2. Supporting Complex Assembly Processes: In assembly, the gripper not only holds components but can also integrate force sensors to feel and adjust position, ensuring parts mesh without causing damage (e.g., precise mechanical component assembly).
3. Efficient Machine Tending: The gripper continuously performs loading and unloading of workpieces, maximizing the uptime of expensive processing machines such as CNC machines and injection molding machines.
4. Measurement and Inspection: Combined with other EOAT tools like smart cameras or sensors, the gripper helps the robot perform automated and objective quality checks.

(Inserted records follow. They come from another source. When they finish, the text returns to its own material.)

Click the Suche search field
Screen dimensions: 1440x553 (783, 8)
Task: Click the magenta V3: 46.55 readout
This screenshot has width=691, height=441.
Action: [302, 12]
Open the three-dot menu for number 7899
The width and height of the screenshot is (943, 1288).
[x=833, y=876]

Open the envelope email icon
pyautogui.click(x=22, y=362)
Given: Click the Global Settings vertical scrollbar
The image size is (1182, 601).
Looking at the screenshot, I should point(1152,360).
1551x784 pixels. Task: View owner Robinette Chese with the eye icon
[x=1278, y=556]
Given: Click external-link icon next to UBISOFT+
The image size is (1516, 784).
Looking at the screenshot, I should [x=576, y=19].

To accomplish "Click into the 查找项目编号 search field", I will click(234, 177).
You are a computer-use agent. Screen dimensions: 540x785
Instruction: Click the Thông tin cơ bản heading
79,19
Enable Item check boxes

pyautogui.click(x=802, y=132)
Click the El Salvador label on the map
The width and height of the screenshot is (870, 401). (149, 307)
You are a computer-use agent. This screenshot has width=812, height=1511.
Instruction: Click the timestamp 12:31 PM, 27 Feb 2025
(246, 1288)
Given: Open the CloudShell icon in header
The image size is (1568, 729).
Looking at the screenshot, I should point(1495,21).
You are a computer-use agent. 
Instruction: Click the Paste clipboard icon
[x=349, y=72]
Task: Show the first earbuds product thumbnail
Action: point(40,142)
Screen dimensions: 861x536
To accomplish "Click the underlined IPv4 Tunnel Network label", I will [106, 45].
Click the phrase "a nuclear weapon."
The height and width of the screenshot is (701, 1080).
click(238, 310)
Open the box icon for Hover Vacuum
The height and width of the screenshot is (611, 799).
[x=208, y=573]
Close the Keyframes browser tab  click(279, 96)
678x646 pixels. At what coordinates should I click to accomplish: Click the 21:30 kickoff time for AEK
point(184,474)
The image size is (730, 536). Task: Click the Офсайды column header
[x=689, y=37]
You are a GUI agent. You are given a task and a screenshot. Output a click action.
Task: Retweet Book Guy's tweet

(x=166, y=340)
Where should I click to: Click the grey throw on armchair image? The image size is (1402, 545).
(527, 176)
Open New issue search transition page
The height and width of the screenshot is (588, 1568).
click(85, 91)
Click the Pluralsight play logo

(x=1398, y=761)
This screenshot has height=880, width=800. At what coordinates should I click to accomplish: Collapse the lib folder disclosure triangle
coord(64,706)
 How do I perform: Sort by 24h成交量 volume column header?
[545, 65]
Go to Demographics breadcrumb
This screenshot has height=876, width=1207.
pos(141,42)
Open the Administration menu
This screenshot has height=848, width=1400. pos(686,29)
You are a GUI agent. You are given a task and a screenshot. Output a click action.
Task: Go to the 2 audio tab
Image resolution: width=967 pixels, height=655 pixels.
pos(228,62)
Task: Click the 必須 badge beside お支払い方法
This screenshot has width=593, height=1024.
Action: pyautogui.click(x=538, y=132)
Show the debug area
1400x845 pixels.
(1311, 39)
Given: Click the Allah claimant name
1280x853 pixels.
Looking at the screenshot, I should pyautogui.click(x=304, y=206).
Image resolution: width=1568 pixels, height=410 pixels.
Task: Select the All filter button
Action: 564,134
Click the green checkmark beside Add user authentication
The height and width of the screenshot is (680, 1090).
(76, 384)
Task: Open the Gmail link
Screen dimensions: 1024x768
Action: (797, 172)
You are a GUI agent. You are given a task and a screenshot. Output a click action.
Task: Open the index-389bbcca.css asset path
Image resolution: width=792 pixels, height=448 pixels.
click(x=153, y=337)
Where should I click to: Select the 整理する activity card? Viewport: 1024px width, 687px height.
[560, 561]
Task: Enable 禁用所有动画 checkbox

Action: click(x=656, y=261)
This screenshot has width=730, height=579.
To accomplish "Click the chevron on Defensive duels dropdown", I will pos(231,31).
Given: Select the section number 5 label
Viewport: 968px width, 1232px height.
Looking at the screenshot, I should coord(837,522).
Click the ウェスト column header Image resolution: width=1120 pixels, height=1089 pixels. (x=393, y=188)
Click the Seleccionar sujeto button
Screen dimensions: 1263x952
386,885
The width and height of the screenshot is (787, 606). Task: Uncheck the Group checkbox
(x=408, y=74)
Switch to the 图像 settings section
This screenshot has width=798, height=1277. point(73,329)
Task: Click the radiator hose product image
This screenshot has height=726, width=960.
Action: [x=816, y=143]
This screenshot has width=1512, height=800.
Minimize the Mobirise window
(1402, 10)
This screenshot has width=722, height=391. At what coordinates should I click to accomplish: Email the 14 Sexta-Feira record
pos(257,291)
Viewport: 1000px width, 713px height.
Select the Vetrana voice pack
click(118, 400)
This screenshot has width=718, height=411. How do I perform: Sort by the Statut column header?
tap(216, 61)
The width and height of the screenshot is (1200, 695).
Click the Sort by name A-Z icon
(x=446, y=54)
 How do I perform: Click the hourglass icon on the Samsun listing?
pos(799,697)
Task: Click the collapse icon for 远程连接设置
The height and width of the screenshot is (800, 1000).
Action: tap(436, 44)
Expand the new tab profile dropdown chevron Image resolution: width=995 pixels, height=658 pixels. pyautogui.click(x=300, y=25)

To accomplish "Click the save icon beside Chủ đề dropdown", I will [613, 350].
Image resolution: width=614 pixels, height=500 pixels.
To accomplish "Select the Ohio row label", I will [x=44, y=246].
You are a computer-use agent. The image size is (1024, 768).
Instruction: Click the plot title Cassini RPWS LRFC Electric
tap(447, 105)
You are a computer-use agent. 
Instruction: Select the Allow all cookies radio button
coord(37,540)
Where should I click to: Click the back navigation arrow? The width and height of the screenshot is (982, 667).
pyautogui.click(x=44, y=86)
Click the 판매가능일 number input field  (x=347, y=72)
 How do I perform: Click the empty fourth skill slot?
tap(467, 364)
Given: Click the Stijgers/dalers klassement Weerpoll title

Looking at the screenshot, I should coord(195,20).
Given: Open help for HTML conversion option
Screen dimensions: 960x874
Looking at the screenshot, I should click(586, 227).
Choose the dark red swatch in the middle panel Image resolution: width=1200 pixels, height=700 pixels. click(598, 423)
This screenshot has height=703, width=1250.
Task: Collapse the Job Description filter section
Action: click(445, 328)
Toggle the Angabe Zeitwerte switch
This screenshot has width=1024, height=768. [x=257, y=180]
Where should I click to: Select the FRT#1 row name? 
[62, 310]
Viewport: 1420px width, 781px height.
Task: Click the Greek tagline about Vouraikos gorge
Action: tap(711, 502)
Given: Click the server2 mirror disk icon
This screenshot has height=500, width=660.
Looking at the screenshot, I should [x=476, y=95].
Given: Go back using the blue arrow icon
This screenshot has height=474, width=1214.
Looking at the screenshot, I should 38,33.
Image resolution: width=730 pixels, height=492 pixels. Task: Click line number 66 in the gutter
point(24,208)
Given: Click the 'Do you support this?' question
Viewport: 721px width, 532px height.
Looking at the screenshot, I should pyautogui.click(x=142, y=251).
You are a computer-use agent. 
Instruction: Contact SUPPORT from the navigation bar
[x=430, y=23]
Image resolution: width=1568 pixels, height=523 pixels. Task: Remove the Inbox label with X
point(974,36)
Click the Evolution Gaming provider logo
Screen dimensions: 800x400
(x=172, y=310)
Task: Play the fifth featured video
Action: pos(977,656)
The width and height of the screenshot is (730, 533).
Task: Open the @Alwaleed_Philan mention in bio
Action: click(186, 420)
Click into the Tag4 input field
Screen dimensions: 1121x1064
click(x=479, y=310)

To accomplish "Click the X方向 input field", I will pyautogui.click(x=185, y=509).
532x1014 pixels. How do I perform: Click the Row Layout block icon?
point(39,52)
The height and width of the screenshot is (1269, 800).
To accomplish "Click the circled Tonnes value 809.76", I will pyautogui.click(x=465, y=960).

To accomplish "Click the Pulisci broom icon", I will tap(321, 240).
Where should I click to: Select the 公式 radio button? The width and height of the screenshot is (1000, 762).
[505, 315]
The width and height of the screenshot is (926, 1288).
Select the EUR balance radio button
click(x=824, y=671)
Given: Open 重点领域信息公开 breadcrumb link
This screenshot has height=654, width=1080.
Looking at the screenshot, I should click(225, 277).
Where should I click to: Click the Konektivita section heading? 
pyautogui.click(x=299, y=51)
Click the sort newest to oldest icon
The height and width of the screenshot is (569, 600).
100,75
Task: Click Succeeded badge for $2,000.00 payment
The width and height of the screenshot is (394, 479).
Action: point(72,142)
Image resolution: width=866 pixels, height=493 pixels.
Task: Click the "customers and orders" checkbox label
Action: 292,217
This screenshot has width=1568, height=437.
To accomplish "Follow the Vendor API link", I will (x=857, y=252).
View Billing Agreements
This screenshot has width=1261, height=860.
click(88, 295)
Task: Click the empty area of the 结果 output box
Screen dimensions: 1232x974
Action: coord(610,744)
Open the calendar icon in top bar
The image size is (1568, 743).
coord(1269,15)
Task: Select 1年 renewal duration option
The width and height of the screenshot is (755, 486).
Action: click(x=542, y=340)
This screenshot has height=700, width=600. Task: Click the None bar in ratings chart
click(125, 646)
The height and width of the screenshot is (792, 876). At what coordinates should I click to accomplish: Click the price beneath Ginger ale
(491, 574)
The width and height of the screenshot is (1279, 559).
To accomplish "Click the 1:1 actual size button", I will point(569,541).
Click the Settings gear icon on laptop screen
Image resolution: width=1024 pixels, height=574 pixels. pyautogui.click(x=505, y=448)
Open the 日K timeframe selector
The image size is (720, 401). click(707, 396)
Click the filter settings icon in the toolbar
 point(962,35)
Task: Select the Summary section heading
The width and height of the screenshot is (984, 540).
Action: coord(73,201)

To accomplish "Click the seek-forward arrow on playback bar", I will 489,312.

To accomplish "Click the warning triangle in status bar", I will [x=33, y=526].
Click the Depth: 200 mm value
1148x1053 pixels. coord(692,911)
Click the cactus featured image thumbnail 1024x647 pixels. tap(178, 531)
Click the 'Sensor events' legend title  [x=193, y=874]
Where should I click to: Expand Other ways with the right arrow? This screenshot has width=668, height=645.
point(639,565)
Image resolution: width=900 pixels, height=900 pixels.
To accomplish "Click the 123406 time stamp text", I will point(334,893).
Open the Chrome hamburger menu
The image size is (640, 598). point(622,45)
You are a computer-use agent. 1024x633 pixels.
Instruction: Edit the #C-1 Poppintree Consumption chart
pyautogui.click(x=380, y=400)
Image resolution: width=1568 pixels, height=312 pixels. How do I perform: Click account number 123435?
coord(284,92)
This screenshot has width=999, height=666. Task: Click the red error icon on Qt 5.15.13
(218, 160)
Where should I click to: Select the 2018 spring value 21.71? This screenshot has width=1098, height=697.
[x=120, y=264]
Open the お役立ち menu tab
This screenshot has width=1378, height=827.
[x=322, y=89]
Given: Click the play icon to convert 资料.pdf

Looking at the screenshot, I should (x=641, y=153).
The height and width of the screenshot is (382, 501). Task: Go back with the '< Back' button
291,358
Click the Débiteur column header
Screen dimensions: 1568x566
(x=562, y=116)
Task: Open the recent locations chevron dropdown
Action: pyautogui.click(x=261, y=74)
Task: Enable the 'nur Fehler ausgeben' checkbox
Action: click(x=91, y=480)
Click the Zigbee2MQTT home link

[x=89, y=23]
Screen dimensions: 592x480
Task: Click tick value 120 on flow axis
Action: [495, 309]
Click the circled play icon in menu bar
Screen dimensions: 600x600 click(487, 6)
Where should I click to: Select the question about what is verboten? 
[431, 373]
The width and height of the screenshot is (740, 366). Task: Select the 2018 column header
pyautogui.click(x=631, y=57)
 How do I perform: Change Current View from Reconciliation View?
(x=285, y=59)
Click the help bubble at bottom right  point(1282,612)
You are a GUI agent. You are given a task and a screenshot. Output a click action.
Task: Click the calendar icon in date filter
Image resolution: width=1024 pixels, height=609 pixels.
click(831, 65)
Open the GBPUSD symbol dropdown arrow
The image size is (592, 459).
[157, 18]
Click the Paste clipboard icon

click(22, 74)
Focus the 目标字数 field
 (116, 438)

General Structure of a Robotic Gripper

Despite design differences, a typical gripper usually consists of four main components:

• Jaws / Fingers: This is the part that contacts and holds the object. Fingers can be standard metal jaws (2-finger, 3-finger) or customized soft pads designed for the workpiece’s shape and material. The friction of the finger material is a crucial factor.
• Actuator: This is the power source that drives the opening/closing mechanism. The actuator determines the gripping force, response speed, and control capability of the gripper.
  • Pneumatic/Hydraulic: Uses a piston and cylinder to convert pressure energy into linear motion. Advantages include large instantaneous torque but difficulty in precisely controlling intermediate positions.
  • Electric (Motorized): Often uses servo or stepper motors combined with a ballscrew or gear mechanism. Servo motors provide precise, closed-loop control over position, speed, and gripping force, which is essential for applications requiring gentle force or continuous travel adjustments.
• Sensors and Feedback Systems: Sensors provide real-time data so the robot can adapt to the environment.
  • Position Sensors: Typically an integrated encoder in electric grippers or proximity/Hall effect sensors in pneumatic grippers, helping to accurately determine the open/closed position of the jaws.
  • Force/Torque Sensors: Mounted on the robot wrist or directly on the jaws. They measure the force applied to the workpiece, allowing the robot to adjust the gripping force via closed-loop control, especially vital when handling fragile materials (e.g., assembly with tight tolerances).
  • Vision Systems: Integrated 2D or 3D cameras on the EOAT allow the robot to recognize and locate workpieces not in fixed positions (Bin Picking), or perform quality inspection immediately after picking.
  • Tactile Sensors: A newer development, using a matrix of pressure sensors on the jaw surface to “feel” the shape, texture, and slippage of the workpiece, increasing reliability in unstructured environments.
• Mounting Flange & Interface: Includes the mechanical flange for mounting to the robot and electrical/communication ports (such as Ethernet, Modbus, Profinet, IO-Link) for the robot to send control commands and receive feedback data from the gripper.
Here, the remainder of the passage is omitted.